→ EXERCISE INSTRUCTIONS: List each line in the records below that contains the word "This".

→ DATA LINES:
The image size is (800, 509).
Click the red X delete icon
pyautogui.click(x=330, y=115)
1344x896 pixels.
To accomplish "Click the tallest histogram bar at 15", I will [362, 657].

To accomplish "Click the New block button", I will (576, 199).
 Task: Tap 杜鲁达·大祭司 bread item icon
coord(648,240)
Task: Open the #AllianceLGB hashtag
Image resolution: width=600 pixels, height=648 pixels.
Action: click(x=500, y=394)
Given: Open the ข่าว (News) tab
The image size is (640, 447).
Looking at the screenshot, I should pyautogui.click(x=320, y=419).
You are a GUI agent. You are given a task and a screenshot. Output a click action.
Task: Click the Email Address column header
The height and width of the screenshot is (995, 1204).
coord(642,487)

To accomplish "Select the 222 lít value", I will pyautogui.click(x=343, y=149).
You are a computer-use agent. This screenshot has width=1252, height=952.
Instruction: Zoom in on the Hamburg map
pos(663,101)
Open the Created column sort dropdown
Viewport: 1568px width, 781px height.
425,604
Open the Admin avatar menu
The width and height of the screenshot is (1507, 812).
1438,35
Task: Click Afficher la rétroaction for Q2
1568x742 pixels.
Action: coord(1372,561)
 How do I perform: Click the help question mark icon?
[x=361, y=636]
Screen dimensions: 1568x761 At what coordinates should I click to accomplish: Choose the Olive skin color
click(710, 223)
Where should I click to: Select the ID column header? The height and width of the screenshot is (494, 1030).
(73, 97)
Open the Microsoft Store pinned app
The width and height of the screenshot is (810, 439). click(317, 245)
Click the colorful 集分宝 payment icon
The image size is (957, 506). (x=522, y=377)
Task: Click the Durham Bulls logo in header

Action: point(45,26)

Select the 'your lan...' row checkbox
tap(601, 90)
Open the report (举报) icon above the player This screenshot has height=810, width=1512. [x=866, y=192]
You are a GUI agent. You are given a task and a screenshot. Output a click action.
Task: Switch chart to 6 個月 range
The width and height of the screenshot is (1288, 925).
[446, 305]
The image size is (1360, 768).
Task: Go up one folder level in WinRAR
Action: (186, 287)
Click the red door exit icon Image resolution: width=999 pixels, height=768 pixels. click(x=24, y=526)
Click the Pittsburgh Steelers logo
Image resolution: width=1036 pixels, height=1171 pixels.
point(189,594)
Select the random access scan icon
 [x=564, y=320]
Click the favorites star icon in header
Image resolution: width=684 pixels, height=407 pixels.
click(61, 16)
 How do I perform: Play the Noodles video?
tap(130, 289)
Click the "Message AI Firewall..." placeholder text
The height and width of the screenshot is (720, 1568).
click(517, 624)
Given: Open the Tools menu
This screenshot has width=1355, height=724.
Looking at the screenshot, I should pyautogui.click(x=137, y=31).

→ THE COMPLETED TASK:
You are a computer-use agent. This screenshot has width=1252, height=952.
Open the report (举报) icon above the player This screenshot has height=810, width=1512. [x=866, y=192]
This screenshot has width=1355, height=724.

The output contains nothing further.